Camillus

Plutarch

Plutarch. Plutarch's Lives, Vol. II. Perrin, Bernadotte, translator. Cambridge, MA: Harvard University Press; London: William Heinemann Ltd., 1914.

The Senate, on hearing this, was at great loss what to do, and thought it well to send an embassy to Delphi to consult the god. The envoys were men of great repute and influence, Cossus Licinius, Valerius Potitus, and Fabius Ambustus, who made their voyage and Came back with the responses of the god. One of these told them that certain ancestral rites connected with the so-called Latin festivals had been unduly neglected;

another bade them by all means to keep the water of the Alban lake away from the sea and force it back into its ancient bed, or, if they could not effect this, by means of canals and trenches to divert it into the plain and dissipate it. On receipt of these responses the priests performed the neglected sacrifices, and the people sallied out into the fields and diverted the course of the water.

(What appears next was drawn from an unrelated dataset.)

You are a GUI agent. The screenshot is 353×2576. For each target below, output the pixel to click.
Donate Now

In the tenth year of the war,[*](396 B.C.) the Senate abolished the other magistracies and appointed Camillus dictator. After choosing Cornelius Scipio as his master of horse, in the first place he made solemn vows to the gods that, in case the war had a glorious ending, he would celebrate the great games in their honour, and dedicate a temple to a goddess whom the Romans call Mater Matuta.

From the sacred rites used in the worship of this goddess, she might be held to be almost identical with Leucothea. The women bring a serving-maid into the sanctuary and beat her with rods, then drive her forth again; they embrace their nephews and nieces in preference to their own children; and their conduct at the sacrifice resembles that of the nurses of Dionysus, or that of Ino under the afflictions put upon her by her husband’s concubine. After his vows, Camillus invaded the country of the Faliscans and conquered them in a great battle, together with the Capenates who came up to their aid.

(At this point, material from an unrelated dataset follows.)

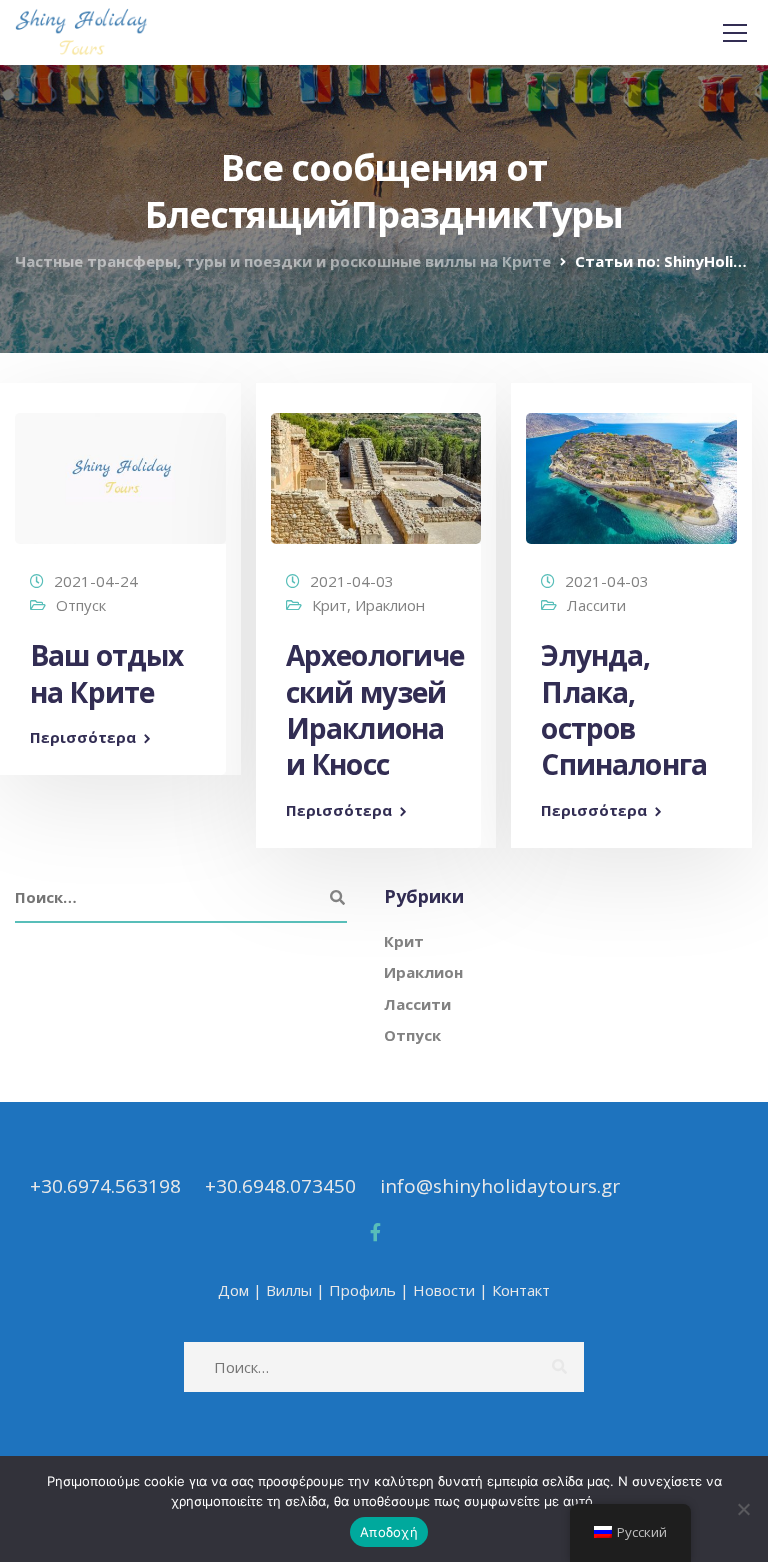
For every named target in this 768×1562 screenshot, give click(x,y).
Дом (233, 1290)
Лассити (596, 605)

Then he turned to the siege of Veii, and seeing that direct assault upon the city was a grievous and difficult matter, he went to digging mines, since the region round the city favoured such works, and allowed their being carried to a great depth without the enemy’s knowing about it. So then, when his hopes were well on their way to fulfilment, he himself assaulted the city from the outside, and thus called the enemy away to man their walls; while others secretly made their way along the mines and reached unnoticed the interior of the citadel, where the temple of Juno stood, the largest temple in the city, and the one most held in honour.

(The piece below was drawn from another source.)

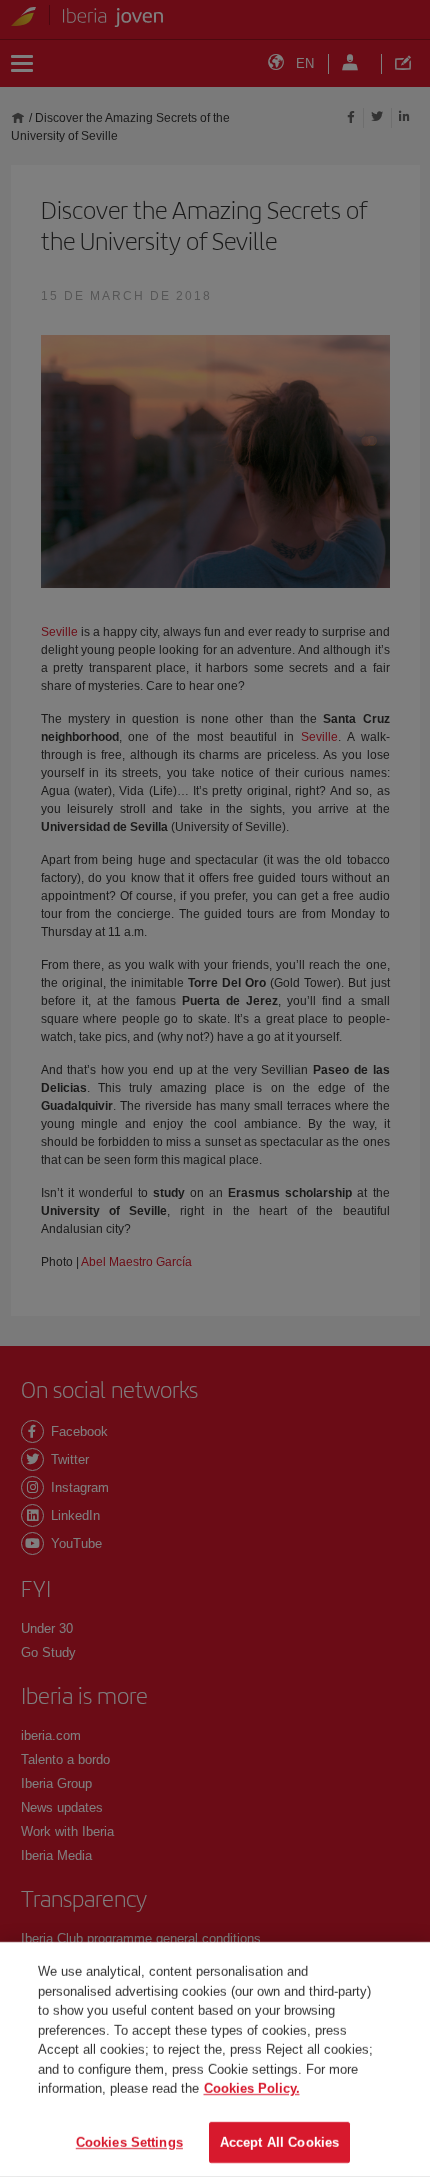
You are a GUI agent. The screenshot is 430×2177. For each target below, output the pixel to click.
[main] (215, 2059)
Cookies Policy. (252, 2088)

There, it is said, at this very juncture, the commander of the Tuscans chanced to be sacrificing, and his seer, when he beheld the entrails of the victim, cried out with a loud voice and said that the god awarded victory to him who should fulfill that sacrifice. The Romans in the mines below, hearing this utterance, quickly tore away the pavement of the temple and issued forth with battle cries and clash of arms, whereat the enemy were terrified and fled away. The sacrificial entrails were then seized and carried to Camillus.